▶ [Collected data]:
:::::

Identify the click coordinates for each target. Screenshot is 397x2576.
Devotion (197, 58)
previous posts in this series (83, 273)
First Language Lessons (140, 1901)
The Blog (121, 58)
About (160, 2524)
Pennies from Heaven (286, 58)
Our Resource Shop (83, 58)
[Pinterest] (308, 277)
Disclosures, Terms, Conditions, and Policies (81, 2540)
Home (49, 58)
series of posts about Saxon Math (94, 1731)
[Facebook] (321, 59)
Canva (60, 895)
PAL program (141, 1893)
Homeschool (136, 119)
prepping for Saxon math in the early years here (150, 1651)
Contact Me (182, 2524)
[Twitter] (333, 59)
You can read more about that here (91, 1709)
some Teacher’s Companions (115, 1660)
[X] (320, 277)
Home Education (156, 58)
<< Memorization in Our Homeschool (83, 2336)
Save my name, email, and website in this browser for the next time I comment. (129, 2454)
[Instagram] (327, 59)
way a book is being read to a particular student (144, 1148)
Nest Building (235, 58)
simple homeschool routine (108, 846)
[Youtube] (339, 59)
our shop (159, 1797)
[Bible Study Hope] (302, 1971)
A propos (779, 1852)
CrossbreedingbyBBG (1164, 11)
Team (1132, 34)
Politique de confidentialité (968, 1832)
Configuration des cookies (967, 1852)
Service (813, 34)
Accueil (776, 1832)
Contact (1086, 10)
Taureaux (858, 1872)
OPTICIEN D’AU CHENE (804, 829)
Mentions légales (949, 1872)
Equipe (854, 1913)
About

:::::

▶ [Prompt]: Copy exactly the line that contains "[Instagram] (327, 59)" and every line after it, up to and including the last line of the records.

▶ [Solution to the exercise]:
[Instagram] (327, 59)
way a book is being read to a particular student (144, 1148)
Nest Building (235, 58)
simple homeschool routine (108, 846)
[Youtube] (339, 59)
our shop (159, 1797)
[Bible Study Hope] (302, 1971)
A propos (779, 1852)
CrossbreedingbyBBG (1164, 11)
Team (1132, 34)
Politique de confidentialité (968, 1832)
Configuration des cookies (967, 1852)
Service (813, 34)
Accueil (776, 1832)
Contact (1086, 10)
Taureaux (858, 1872)
OPTICIEN D’AU CHENE (804, 829)
Mentions légales (949, 1872)
Equipe (854, 1913)
About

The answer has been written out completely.